Sur les frais irrépétibles
Il résulte des dispositions de l’article 700 du code de procédure civile que dans toutes les instances, le juge condamne la partie tenue aux dépens ou, à défaut, la partie perdante, à payer à l’autre partie la somme qu’il détermine, au titre des frais exposés et non compris dans les dépens. Le juge tient compte de l’équité ou de la situation économique de la partie condamnée.
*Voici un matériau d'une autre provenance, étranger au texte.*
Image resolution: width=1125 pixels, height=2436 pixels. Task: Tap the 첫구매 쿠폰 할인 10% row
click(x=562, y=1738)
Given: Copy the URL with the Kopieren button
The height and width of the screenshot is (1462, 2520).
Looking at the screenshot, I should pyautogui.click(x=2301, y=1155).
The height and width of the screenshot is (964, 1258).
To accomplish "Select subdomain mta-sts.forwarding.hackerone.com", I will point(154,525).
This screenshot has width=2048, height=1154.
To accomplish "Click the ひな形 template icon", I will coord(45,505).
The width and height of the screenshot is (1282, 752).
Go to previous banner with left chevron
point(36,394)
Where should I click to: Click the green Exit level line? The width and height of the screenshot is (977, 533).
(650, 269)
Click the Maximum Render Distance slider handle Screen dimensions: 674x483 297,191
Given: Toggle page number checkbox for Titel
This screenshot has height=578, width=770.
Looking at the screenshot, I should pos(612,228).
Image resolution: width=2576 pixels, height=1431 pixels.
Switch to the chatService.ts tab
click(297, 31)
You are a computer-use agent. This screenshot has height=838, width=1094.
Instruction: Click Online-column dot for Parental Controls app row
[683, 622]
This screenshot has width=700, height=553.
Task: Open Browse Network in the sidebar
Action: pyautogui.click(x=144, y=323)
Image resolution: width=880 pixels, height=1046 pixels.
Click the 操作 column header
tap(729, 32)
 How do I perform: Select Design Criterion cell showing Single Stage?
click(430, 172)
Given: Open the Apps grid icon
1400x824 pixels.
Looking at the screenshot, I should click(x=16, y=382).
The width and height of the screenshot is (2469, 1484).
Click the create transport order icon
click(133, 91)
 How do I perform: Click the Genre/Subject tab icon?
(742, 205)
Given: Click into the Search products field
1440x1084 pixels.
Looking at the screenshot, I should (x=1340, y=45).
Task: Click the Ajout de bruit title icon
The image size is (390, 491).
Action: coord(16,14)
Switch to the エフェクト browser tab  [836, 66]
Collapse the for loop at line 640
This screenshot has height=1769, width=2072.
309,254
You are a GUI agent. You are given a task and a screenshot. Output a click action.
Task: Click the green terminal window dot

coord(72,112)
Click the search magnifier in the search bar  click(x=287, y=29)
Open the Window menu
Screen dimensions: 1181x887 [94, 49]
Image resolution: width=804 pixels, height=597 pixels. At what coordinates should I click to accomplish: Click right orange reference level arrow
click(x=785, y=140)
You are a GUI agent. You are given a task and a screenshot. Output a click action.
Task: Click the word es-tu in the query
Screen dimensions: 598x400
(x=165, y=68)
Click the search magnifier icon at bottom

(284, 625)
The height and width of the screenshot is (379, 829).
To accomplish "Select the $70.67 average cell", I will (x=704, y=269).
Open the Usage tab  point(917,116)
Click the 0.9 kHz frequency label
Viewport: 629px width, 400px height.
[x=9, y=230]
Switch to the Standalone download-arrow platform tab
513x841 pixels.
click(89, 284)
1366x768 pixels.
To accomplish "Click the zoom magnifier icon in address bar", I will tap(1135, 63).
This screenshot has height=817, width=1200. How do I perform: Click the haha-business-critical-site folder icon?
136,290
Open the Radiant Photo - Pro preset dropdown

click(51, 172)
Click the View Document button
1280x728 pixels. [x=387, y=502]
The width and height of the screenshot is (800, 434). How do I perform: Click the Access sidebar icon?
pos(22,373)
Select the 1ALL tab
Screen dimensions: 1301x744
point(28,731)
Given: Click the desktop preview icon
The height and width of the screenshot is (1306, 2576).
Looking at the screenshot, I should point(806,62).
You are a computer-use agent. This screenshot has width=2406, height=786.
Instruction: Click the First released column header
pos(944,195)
Il peut, même d’office, pour des raisons tirées des mêmes considérations, dire qu’il n’y a pas lieu à cette condamnation.
L’équité commande de ne pas faire droit à la demande au titre des frais irrépétibles formée par la demanderesse, cette dernière ne justifiant d’aucune démarche pour utiliser la procédure moins onéreuse de l’injonction de payer.
Sur l’exécution provisoire
Conformément à l’article 514 du code de procédure civile, les décisions de première instance sont de droit exécutoires à titre provisoire à moins que la loi ou la décision rendue n’en dispose autrement.
En l’espèce, compte tenu de la nature du litige et en l’absence de dispositions légales contraires, l’exécution provisoire est de droit.
PAR CES MOTIFS
Le tribunal, statuant publiquement, par mise à disposition au greffe, par jugement contradictoire et en premier ressort,
CONDAMNE solidairement Mme [E] [P] et M. [W] [P] à verser au syndicat des copropriétaires "[Adresse 11]" pris en la personne de son syndic en exercice la société CABINET GRAMMATICO, la somme de 5988,8 euros, au titre des charges dues à la date du 1er janvier 2025, provision de charges du mois de janvier 2025 incluse, ainsi que la somme de 174 euros au titre des frais de recouvrement, majorées des intérêts au taux légal à compter du 26 mars 2025 ;
DÉBOUTE le syndicat des copropriétaires "[Adresse 11]" pris en la personne de son syndic en exercice la société CABINET GRAMMATICO, de sa demande en paiement de dommages et intérêts ;
DÉBOUTE syndicat des copropriétaires "[Adresse 11]" pris en la personne de son syndic en exercice la société CABINET GRAMMATICO, de sa demande en paiement de l’article 700 du code de procédure civile ;
CONDAMNE in solidum Mme [E] [P] et M. [W] [P] aux entiers dépens de la présente instance ;
RAPPELLE que l’exécution provisoire est de droit ;
Ainsi jugé et prononcé par mise à disposition du jugement au greffe du tribunal judiciaire, le 16 décembre 2025, les parties en ayant été préalablement avisées dans les conditions prévues au deuxième alinéa de l’article 450 du code de procédure civile, la minute étant signée par le président et par la greffière.